If you answered A: It looks like you are experiencing the income effect! Leisure is a normal good—that means that when your income goes up, you demand more of it, and when your income goes down, you demand less of it! Because your income just went up, you will demand more leisure. Enjoy your movie watching!
If you answered B: It looks like you are experiencing the substitution effect! There is a “cost” to leisure—opportunity cost. For each hour you spend lying around you could have been earning money. As your wage increased the relative cost of leisure increased—you are now giving up $20 for each hour you spend doing nothing. When the price of a normal good (see above) increases, the demand decreases, so you will consume less leisure, and work more hours.
If you answered C: You should really evaluate your consumption patterns. Invest yo' earnings!
“But wait,” you say, “those effects are working opposite of each other!”. Right you are, my friend. The beauty of economic theories is that sometimes they completely contradict each other, which accounts for all the people who think very differently than you do! A lot of times, these effects work opposite each other to create an overall neutral effect to income changes. How strong each effect is for a given person depends entirely on their preferences, which can be drawn out graphically as “indifference curves” (more on this later). Here’s another quiz to explain this further:
1) Fred works at an ice cream shop, and hates his job. He has to listen to crying children all day, but the job pays him just enough to get by, so it’s worth it. He gets a 50% raise. Does the income or substitution effect apply to him?

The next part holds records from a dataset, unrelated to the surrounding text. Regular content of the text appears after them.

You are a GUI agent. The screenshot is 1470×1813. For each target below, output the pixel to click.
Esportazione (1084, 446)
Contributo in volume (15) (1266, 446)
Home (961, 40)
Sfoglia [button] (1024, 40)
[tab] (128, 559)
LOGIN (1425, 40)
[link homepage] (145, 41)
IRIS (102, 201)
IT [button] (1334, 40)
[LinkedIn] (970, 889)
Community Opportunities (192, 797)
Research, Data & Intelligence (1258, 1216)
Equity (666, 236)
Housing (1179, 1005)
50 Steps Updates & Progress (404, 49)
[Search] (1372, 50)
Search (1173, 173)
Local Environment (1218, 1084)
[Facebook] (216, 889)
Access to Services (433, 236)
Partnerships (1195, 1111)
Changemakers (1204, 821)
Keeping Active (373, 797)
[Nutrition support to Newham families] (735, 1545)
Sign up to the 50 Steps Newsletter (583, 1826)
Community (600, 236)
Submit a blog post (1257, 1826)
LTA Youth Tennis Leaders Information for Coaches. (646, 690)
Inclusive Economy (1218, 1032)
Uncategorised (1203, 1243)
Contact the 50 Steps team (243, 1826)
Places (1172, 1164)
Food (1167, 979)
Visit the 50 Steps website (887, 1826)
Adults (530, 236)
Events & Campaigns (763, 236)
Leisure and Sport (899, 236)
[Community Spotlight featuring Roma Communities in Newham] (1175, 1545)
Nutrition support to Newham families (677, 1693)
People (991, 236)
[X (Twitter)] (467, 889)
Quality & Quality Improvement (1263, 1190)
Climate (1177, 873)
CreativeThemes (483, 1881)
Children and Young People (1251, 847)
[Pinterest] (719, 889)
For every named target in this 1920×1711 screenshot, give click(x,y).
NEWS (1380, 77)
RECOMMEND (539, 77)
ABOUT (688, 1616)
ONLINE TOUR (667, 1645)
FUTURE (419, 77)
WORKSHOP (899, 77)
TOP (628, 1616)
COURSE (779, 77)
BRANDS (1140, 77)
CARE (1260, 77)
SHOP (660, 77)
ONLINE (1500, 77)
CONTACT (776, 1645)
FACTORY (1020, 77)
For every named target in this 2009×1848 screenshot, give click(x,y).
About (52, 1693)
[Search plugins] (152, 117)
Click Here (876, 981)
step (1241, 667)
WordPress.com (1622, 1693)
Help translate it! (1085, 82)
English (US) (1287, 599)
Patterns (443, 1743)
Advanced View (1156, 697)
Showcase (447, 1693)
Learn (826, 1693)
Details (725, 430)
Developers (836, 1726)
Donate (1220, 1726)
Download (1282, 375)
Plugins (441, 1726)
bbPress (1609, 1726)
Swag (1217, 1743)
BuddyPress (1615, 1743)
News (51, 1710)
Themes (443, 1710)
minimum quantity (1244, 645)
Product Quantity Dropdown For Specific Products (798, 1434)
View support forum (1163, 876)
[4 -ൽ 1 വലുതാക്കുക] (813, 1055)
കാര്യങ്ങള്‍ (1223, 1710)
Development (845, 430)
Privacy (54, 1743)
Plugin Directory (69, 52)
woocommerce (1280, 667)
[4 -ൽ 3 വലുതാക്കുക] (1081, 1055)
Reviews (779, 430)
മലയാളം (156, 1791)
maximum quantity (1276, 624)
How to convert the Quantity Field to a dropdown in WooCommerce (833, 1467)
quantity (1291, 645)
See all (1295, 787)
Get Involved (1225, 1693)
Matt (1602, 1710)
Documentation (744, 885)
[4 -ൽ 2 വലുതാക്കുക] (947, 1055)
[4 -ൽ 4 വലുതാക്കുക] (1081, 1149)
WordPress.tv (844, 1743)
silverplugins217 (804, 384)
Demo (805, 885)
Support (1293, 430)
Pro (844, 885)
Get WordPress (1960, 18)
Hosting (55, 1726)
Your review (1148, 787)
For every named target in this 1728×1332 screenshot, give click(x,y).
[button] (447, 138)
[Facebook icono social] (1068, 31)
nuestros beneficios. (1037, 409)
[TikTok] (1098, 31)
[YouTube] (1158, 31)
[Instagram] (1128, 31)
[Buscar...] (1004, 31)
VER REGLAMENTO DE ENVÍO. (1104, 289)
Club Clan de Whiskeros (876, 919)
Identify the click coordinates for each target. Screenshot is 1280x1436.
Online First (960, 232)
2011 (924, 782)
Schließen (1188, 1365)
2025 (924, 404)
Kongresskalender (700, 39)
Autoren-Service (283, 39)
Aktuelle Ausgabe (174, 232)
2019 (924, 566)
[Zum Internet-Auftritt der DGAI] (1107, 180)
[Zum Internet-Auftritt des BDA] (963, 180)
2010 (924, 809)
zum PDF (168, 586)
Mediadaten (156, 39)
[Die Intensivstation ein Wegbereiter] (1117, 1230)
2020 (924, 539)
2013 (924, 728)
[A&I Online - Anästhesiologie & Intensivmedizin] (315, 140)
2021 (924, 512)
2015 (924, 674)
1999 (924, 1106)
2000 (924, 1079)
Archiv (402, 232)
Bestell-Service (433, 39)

a) income effect (wants more leisure)
b) substitution effect (works more hours)
2) Angela works at a tech company that sounds like “frugal”, and it’s her dream job—work is her life! She gets a promotion & raise. What does she do?
a) Stay 2 extra hours a day—now she has even higher expectations to fill.
b) Start going home at 5.
Now do you see how an individual's preferences might affect which effect applies to them? This is extremely important to consider when implementing any policy changes, particularly income transfers (taxes or welfare, etc.). Oftentimes we have the best intentions, but don’t consider that others may not feel the same way about working or leisure that we do. The substitution and income effect are particularly interesting when it comes to unemployment insurance and the earned income tax credit (EITC), though this is a conversation for another time.
In their most basic form, the income and substation effects describe the reactions actors have to price changes. As the price of an item changes, so does its relative price (what you give up to get it)—which is the substitution effect. As the price increases or decreases, this also either constrains or creates new income, which is the income effect.
The income effect refers to the reaction in demand for goods due to income changes, and the substitution effect refers to the reaction in demand for goods due to changes in the relative prices of the goods.
¹Let’s assume that our quiz characters have no debt, kids, and other annoying things like that. Classic economics, oversimplifying like crazy!